Task to complete >>
Can you extract every line of the data below that contains the string "height"?

Material shown >>
++++

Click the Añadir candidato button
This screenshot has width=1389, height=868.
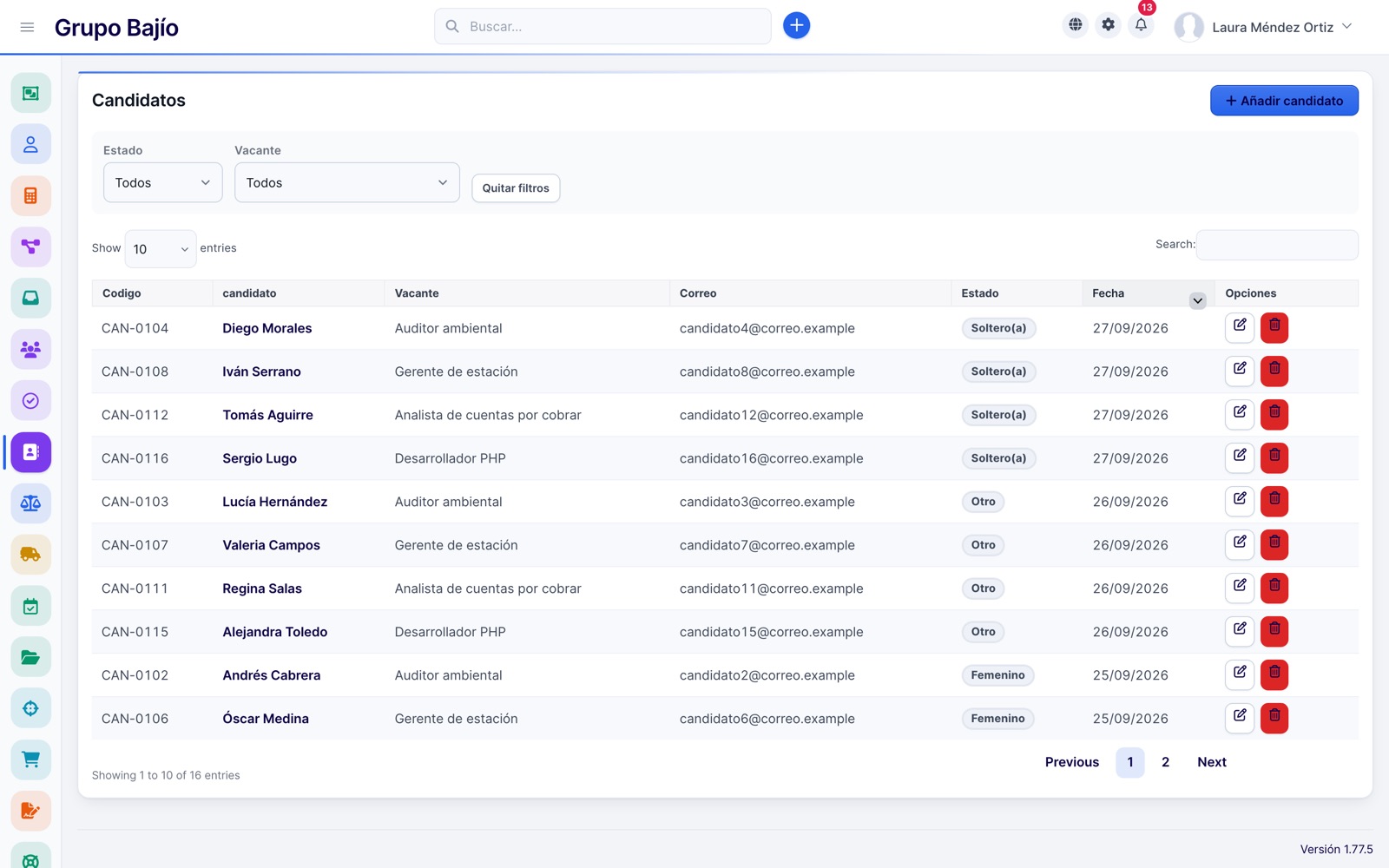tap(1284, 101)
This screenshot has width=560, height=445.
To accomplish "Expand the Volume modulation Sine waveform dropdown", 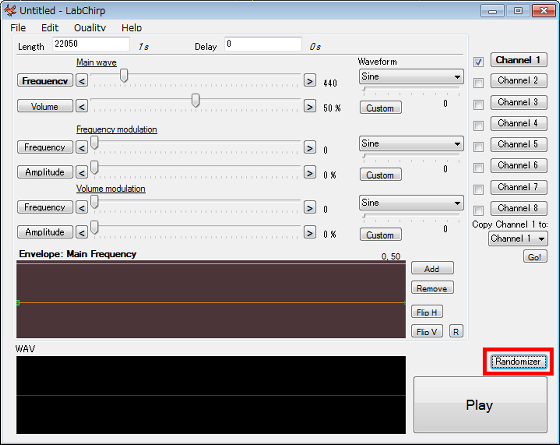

++++

Output of the task >>
This screenshot has width=1389, height=868.
This screenshot has width=560, height=445.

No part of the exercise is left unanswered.